As major banks like J.P. Morgan and Citibank have begun talking about Bitcoin more and more frequently or, in the case of DBS, even taken matters into their own hands with cryptocurrency service offerings, Bitcoin has received strong validation in the public eye. PayPal’s launch of a Bitcoin buy- and sell-feature only pushed Bitcoin further into the global spotlight, and away from the outdated reputation of obscure darknet money it had been stuck with for the better part of its existence.
On the technical side, Segregated Witness (SegWit), Bitcoin‘s possibly largest protocol upgrade to date, has grown from an adoption rate of 10% during the last all-time high to around 50% today, which, while still lower than many would hope, presents a sizeable increase from late 2017.
Taproot, another long-awaited upgrade to Bitcoin‘s layer one scalability and privacy, has seen notable progress too: on October 15th, the consensus rules for the Schnorr/Taproot proposal were merged into Bitcoin Core, elevating the conversation to the next level of conversation: activation on the Bitcoin mainnet.
Development work on the Lightning Network, one of Bitcoin‘s most promising scaling solutions, has progressed rapidly as the network continues to grow. In the last six months alone, Jack Dorsey-backed Lightning Labs, which is behind the lnd implementation of Lightning, has deployed an upgrade to allow for the operation of larger Lightning channels and launched a marketplace for node operators to trade access to Lightning channel liquidity.

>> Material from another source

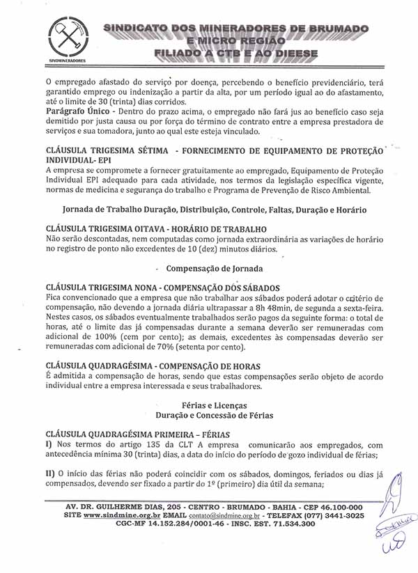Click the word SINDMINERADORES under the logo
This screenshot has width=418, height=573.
pyautogui.click(x=68, y=61)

New Bitcoin sidechains such as the Liquid Network have emerged in a bid to redirect traffic from Bitcoin‘s mainchain in times of high network congestion. While most of today’s scaling solutions were not mature enough or simply not available when Bitcoin surged to $19,000 in 2017, multiple options are operational right now: although it remains to be seen if and how today’s scaling approaches perform under pressure, they may well provide some form of relief to Bitcoin‘s layer one once traffic spikes again.
Next Stop: Moon?
Nobody knows, but everyone has an opinion.

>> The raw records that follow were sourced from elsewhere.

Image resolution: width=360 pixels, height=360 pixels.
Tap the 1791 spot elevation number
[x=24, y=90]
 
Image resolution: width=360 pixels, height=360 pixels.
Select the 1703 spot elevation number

There is a myriad of price predictions out there. From “modest” five-figure anticipations to calls for half a million, there is something for everybody’s taste and risk profile. The stock-to-flow model, created and made popular by Twitter persona PlanB, predicts a Bitcoin price somewhere between $100,000 and $280,000 by December 2021.

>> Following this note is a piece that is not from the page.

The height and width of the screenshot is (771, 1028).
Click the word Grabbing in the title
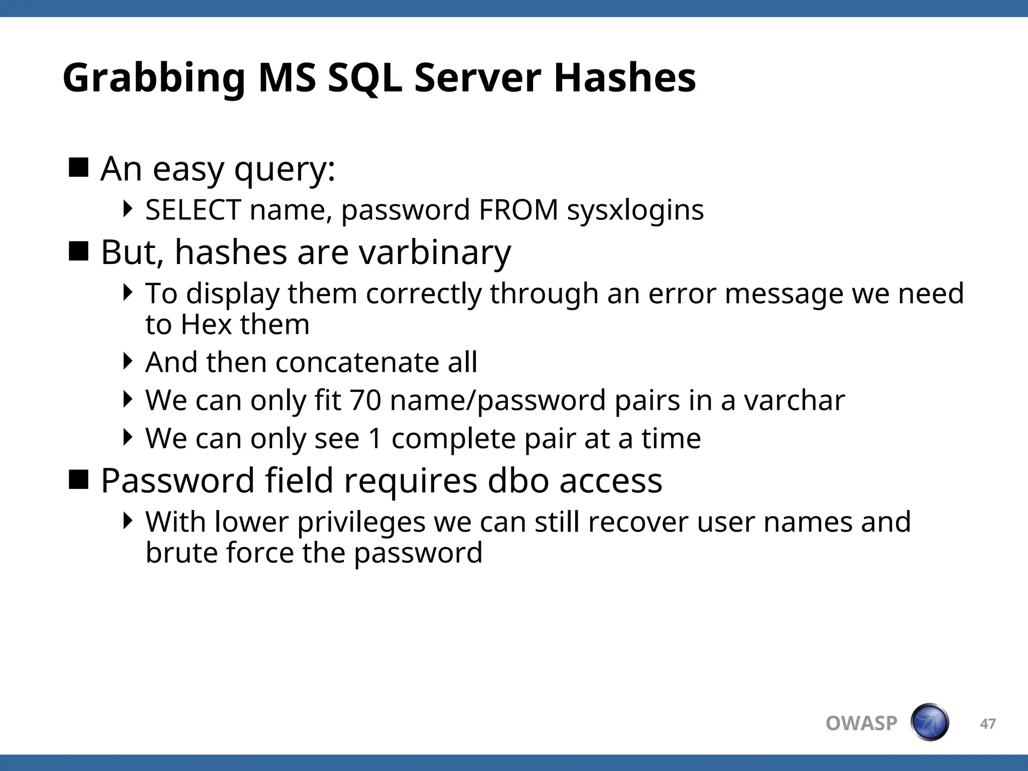(154, 79)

An analyst at Citibank went even further on November 17th in a note to the bank’s institutional clients that predicted a bull run to $318,315 until the end of 2021.
Ultimately, predictions, even if based on scientific data, remain predictions, and time will tell where Bitcoin goes from here.
More than anything, we can observe an industry that has spent the last three years quietly expanding and enhancing the Bitcoin ecosystem: by working directly on Bitcoin, by deploying layer two solutions, by building Bitcoin businesses, by launching services for Bitcoin users, or by simply stacking sats—never once doubting that the best of Bitcoin is yet to come.